Grupos mais alternativos eram vistos como salvações da lavoura, e gigantes do entretenimento eram vistos oferecendo contratos que, se não eram milionários, pelo menos deixavam certos artistas e certos grupos bastante à vontade no que dizia respeito a temas como controle artístico e distribuição dos álbuns (este último, vale dizer, era o ponto que tirava vários grupos de gravadoras pequenas, que muitas vezes não podiam garantir fabricação constante de discos, e sua chegada a lojas nos cafundós).

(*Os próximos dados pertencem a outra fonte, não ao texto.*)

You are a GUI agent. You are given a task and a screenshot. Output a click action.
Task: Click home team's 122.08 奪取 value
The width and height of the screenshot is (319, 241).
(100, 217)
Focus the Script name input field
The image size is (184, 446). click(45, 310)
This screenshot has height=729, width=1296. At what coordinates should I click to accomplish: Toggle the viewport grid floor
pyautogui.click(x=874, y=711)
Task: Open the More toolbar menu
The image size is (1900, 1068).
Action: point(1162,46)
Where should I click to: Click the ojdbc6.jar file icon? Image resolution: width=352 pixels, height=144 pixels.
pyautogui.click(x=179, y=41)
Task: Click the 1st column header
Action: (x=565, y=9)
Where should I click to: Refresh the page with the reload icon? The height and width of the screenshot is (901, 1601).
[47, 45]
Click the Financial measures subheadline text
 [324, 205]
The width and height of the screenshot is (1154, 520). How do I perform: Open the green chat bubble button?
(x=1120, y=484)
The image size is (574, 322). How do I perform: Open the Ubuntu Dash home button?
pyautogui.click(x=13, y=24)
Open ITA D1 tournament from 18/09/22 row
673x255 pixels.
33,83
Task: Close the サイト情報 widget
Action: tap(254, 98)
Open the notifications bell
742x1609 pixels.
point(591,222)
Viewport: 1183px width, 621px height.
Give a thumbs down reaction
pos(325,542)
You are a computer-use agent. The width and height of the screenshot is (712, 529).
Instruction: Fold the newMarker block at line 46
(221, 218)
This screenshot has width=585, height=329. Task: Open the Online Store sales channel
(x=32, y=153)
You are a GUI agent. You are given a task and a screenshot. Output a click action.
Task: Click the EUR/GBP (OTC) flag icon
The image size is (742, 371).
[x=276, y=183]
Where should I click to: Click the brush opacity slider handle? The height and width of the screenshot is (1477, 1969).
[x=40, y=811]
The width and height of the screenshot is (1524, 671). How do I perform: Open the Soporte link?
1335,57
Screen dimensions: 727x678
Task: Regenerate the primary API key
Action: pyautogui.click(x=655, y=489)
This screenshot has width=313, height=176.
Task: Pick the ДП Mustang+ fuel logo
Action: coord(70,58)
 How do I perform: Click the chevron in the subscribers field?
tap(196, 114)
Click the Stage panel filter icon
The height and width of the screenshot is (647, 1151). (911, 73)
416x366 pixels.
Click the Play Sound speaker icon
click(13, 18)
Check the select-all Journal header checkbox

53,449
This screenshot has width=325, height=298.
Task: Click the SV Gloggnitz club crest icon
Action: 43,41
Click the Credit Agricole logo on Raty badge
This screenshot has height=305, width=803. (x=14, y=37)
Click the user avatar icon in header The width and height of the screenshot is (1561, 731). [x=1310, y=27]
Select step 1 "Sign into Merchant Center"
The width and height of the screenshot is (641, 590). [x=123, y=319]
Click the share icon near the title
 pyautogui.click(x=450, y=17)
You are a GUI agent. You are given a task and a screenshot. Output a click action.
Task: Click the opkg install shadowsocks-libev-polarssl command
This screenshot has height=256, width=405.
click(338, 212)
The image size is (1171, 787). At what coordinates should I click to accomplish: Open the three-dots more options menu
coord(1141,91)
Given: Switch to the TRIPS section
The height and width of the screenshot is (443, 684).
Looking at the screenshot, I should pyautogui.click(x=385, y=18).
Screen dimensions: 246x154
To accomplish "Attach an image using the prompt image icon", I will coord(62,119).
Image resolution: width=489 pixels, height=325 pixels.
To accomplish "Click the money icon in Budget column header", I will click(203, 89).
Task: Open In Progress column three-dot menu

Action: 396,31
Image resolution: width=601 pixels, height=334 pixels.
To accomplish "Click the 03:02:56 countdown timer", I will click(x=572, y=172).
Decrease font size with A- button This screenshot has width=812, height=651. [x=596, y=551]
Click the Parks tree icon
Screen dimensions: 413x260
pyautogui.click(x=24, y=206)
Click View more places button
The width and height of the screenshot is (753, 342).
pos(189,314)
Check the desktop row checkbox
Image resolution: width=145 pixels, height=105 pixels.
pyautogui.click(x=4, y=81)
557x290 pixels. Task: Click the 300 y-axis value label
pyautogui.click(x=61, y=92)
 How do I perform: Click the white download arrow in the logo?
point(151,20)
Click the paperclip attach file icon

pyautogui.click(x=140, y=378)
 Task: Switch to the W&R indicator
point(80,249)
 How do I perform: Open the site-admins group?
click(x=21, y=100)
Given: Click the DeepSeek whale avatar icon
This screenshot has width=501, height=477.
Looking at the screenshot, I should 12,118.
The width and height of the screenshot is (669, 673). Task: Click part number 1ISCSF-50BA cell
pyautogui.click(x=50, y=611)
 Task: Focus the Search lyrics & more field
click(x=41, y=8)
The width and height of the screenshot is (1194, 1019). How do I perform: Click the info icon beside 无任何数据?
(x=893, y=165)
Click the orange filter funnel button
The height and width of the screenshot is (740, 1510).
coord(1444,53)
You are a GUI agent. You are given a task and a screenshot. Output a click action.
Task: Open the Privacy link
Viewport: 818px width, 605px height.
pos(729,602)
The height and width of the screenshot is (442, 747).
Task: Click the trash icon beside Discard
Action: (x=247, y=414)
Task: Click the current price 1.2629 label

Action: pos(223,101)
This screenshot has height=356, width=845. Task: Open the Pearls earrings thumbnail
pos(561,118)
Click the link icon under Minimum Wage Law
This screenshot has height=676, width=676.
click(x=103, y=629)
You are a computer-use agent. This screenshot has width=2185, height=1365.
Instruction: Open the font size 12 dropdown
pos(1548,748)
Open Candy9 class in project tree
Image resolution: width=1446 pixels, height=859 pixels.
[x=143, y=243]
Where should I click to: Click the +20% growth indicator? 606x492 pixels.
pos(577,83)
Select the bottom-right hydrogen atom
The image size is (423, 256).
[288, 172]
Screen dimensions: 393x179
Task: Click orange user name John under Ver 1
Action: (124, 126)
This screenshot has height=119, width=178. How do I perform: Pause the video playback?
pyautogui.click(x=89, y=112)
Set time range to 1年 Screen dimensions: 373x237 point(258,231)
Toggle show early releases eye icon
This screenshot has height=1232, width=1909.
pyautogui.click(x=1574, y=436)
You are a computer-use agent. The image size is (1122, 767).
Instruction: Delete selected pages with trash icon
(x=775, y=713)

A vez do Mudhoney, um dos pilares do grunge, chegava após dois álbuns e alguns singles pela Sub Pop, gravadora fundada por dois amigos do grupo de Mark Arm (voz, guitarra), Steve Turner (baixo, guitarra), Dan Peters (bateria) e Matt Lukin (baixo, voz). O Mudhoney queria largar o dia a dia de gravações baratas, pagamentos feitos com dificuldade e álbuns com tiragens econômicas, mas ainda assim a ida para uma grande gravadora assustava o grupo.
A banda foi para a Reprise em 1992, mas sabia que estava pisando em terreno perigoso. E, em especial, não queria ficar em débito com a gravadora, nem estava esperando vender os milhões do Nirvana. O contrato foi modesto, a grana inicial foi pequena e, antes de optar por lançar o terceiro disco, Piece of cake, por lá, houve corrida de gravadoras como Geffen e a indie Caroline atrás do grupo.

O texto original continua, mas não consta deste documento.